MANCHESTER, New Hampshire, March 4 (Reuters) – When Michael Leary learned the United States had struck Iran, he questioned whether the move honored the “America First” pledge that earned his vote for President Donald Trump and feared it could pull the country into another Middle East quagmire.

Yet the 19-year-old student said he welcomed news of the death of Iranian Supreme Leader Ayatollah Ali Khamenei and was not ready to condemn Trump’s decision, expressing hope the joint operation with Israel would be swift and spare American lives.

“One of my things with Trump was it was going to be ‘America First.’ That was the rhetoric he was running on,” said Leary, who cast his first presidential ballot for Trump in 2024.

“It’s not that I disagree with the war or the strikes … We need to learn more and see what’s going to happen. But it felt like a step back from what he was saying.”

That mix of approval and unease — support for killing Khamenei while worrying that Trump’s push for “regime change” could pull the U.S. into a prolonged conflict — was echoed by five other Trump voters on a student panel that Reuters interviewed this week at Saint Anselm College in New Hampshire.

Young male voters were one of the biggest surprises of the 2024 election, swinging toward Trump after years of Democrats dominating the youth vote. But recent public opinion polls show that support slipping amid frustration over persistent inflation and hard-line immigration enforcement, tactics that some view as overly harsh.

Only one in four Americans support the U.S. strikes, Reuters/Ipsos polling at the weekend found.

The student panel, while a small sample, offers an early snapshot of how some young men are processing the Iran strikes, suggesting Trump may have a limited window to deliver clear gains for the United States and stabilize a conflict that has spread to Lebanon, rattled global markets and sent oil prices sharply higher.

A swift end to the Iran war could help Trump project an image as a decisive commander in chief, but a drawn-out conflict risks alienating the young men who helped power his 2024 resurgence.

John Fitzpatrick, a 20-year-old politics major, said he supported “decapitating” an Iranian regime he viewed as a longstanding threat to Americans and dismissed Iran’s retaliatory strikes as “scrambling for one last gasp of air.”
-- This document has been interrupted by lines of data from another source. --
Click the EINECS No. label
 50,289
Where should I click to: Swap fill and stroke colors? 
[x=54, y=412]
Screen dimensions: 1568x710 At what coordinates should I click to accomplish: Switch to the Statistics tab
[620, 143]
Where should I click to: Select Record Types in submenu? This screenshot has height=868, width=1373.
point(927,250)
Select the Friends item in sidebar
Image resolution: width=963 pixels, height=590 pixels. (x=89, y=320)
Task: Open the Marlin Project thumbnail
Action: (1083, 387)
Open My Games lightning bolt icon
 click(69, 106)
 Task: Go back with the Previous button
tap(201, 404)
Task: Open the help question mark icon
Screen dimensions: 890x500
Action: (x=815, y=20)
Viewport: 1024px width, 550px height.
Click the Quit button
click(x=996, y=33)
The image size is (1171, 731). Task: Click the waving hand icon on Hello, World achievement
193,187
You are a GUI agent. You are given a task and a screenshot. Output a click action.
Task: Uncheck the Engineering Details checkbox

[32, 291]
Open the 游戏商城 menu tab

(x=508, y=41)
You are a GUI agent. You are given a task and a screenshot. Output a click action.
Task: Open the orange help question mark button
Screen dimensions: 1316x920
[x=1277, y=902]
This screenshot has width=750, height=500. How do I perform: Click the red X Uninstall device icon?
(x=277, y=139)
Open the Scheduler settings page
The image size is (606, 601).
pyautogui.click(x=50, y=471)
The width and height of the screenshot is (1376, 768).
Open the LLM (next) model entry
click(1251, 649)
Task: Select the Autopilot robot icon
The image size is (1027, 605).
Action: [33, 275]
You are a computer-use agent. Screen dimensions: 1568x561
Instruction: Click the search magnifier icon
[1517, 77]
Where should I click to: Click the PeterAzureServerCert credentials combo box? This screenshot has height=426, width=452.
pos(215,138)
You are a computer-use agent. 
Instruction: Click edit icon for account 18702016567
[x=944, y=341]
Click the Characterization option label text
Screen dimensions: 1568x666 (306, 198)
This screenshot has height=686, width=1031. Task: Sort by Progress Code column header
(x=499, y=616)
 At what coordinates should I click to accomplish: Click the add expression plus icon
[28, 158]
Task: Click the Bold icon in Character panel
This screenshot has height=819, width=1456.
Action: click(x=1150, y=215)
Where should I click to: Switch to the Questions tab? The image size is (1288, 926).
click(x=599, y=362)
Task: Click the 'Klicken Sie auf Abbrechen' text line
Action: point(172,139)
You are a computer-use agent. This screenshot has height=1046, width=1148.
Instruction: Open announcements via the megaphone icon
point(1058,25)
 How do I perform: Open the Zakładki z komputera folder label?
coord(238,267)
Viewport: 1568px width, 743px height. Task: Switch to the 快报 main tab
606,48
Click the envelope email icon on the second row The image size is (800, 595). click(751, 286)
“It would be nice to see regime change — not that we should have boots on the ground or be as deeply entrenched as we were in Iraq,” said Fitzpatrick, who chairs the Saint Anselm College Republicans. “I think it’s overall positive.”

Artemius Gehring, 20, agreed, saying Trump’s objective was to bring closure to a longstanding conflict stretching back to the 1979 hostage crisis, when Iranian militants seized the U.S. embassy in Tehran and held dozens of Americans for 444 days.

“I think what he’s trying to do is just end it,” Gehring said. “It’s the right move.”

LACK OF AN END-GAME A WORRY

Tyler Witzgall, a 20-year-old sophomore, said that while he supported the killing of Khamenei he was worried about the apparent lack of a concrete plan by the Trump administration to replace him, a vacuum he feared could fuel instability or even civil war.

“He’s telling the people of Iran to rise up and take over the government, and that’s easier said than done,” Witzgall said. “Why are we taking these actions when there’s no specific plan right now or none that we know of?”

Witzgall said the Iran strikes, along with the capture of Venezuela’s Nicolás Maduro in January, reflected what he saw as an overemphasis on foreign policy. He said he voted for Trump to boost the economy and deliver on domestic priorities and would like to see him focus more of his attention there.

Trump’s promises to rein in inflation, boost growth and toughen immigration enforcement helped attract young men to his campaign. Exit polling analyzed by the Pew Research Center shows he won 46% of men ages 18 to 29 in the 2024 election, compared with 51% for the Democratic nominee, former Vice President Kamala Harris. That marks a big shift from 2020, when Trump lost young men to President Joe Biden by 14 points, 53% to 39%.

Yet recent polling shows those gains have evaporated. In February, some 33% of men aged 18-29 approved of Trump’s performance in the White House, down from 43% in the same month of 2025, according to Reuters/Ipsos polling during those periods.

How the Iran crisis is resolved could determine whether Trump’s approval rating rises or falls, with potential consequences for Republicans in November’s midterms. A CNN poll of 1,004 Americans found that voters ages 18 to 34 registered the strongest opposition to the strikes, with 71% saying they disapproved.

Leary said it was too soon to say whether the Iran attacks were the correct course of action.

“It could absolutely turn into the right move, or we could stay in Iran for 30-plus years, spend a ton of money – money that could have been spent at home.”